On and on the connections unfold, this health-care worker sending her son to hunt down a missing grandfather, teen lovers negotiating “Send me a photo” and we know what kind of photo, older paramours dancing on camera, serenading each other by ukulele.
Sandra Oh plays a mother checking in on her children, one of whom is having sex and the other is “off his meds” (Jin Ha, a stand-out in this star-spangled cast).
Ron Livingston and Rosemarie DeWitt play comically-frazzled careerist parents throwing themselves at this “school at home” environment, and drowning as they do. Of course the poor teacher (Alison Pill) bears the brunt of their meltdown.
But that’s nothing compared to what the teacher’s gay journalist brother (Corey Michael Smith) endures from their MAGA/anti-masking family (Joshua Leonard and John Gallagher Jr.) and their cancer-stricken mother (Judith Light).
A cop father (K.Todd Freeman) frets over his “Black Lives Matter” protester daughter (Moses Ingram). Can an online memorial service be in the cards? Some folks figure this is a good time to double-down on AA meetings, thanks to the horrific stress of the situation.
By design and by definition, movies like this are “uneven.” Some sequences are more relatable, more entertaining or more moving than others. All of the films of this COVID-generated genre have their limitations. But Hedges, seen in the film’s Zoom prologue greeting the actors, gauging everybody’s technical savvy to see who’s up for tracking shots and trickier framing and who is Comedy Legend Elaine May and doesn’t need to know that, ensures that this is one of the most emotional (his “brand”) and also the best-crafted.

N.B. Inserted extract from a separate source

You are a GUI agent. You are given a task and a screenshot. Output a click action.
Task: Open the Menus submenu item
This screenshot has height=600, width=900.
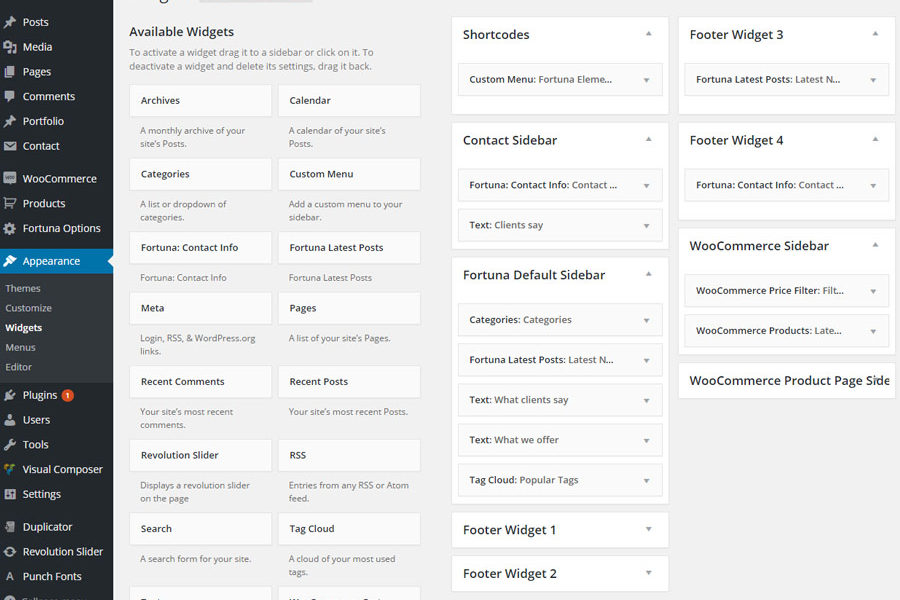tap(21, 347)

Of all the Zoomed pandemic movies, big budget and small, the brilliant storyboarding, concise scripting, motivated and moving performances (direction) and editing of “The Same Storm” make this the one they ought to teach in film schools. And of all the lockdown films, this is the one that brings back the fullest range of experiences, emotions, fears, fury and hope of 2020.
Rating: unrated, profanity
Cast: Sandra Oh, Mary-Louise Parker, K. Todd Freeman, Ron Livingston, Moses Ingram, Daphne Rubin-Vega, Jin Ha, Judith Light, Rosemarie DeWitt, Joshua Leonard, Corey Michael Smith,
Noma Dumezweni, John Gallagher Jr., Camila Perez, Alison Pill and Elaine May.
Credits: Scripted and directed by Peter Hedges. A Juno release.